The girl looked a little puzzled, then angry, and after a few minutes’ more conversation she returned to her young men, conspicuously turning her back on Mariette.

He threw a deprecating, half-penitent look at Elizabeth, whose faced twitched with amusement, and sat down in a corner behind her that he might observe without talking.  His quick intelligence sorted the people about him almost at once—­the two yeoman-squires, who were not quite at home in Mrs. Gaddesden’s drawing-room, were awkward with their tea-cups, and talked to each other in subdued voices, till Elizabeth found them out, summoned them to her side, and made them happy; the agent who was helping Lady Merton with tea, making himself generally useful; Philip and another gilded youth, the son, he understood, of a neighbouring peer, who were flirting with the girl in white; and yet a third fastidious Etonian, who was clearly bored by the ladies, and was amusing himself with the adjutant and a cigarette in a distant corner.  His eyes came back at last to the pasteur.  An able face after all; cool, shrewd, and not unspiritual.  Very soon, he, the parson—­whose name was Everett—­and Elizabeth were drawn into conversation, and Marietta under Everett’s good-humoured glance found himself observed as well as observer.
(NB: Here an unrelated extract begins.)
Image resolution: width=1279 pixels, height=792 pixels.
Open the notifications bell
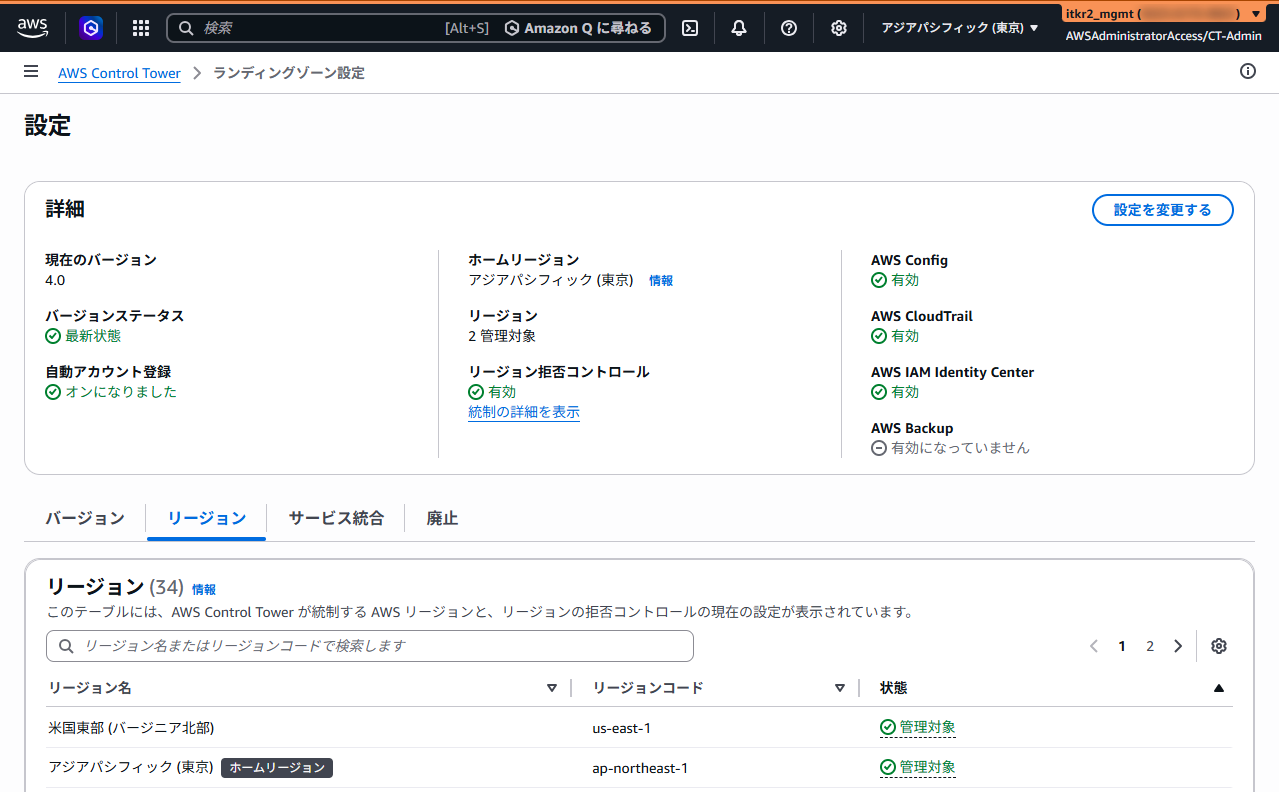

“You are trying to decipher us?” said Everett, at last, with a smile.  “Well, we are not easy.”

“Could you be a great nation if you were?”

“Perhaps not.  England just now is a palimpsest—­the new writing everywhere on top of the old.  Yet it is the same parchment, and the old is there.  Now you are writing on a fresh skin.”

“But with the old ideas!” said Mariette, a flash in his dark eyes.  “Church—­State—­family!—­there is nothing else to write with.”

The two men drew closer together, and plunged into conversation.  Elizabeth was left solitary a moment, behind the tea-things.  The buzz of the room, the hearty laugh of the Lord Lieutenant, reached the outer ear.  But every deeper sense was strained to catch a voice—­a step—­that must soon be here.  And presently across the room, her eyes met her mother’s, and their two expectancies touched.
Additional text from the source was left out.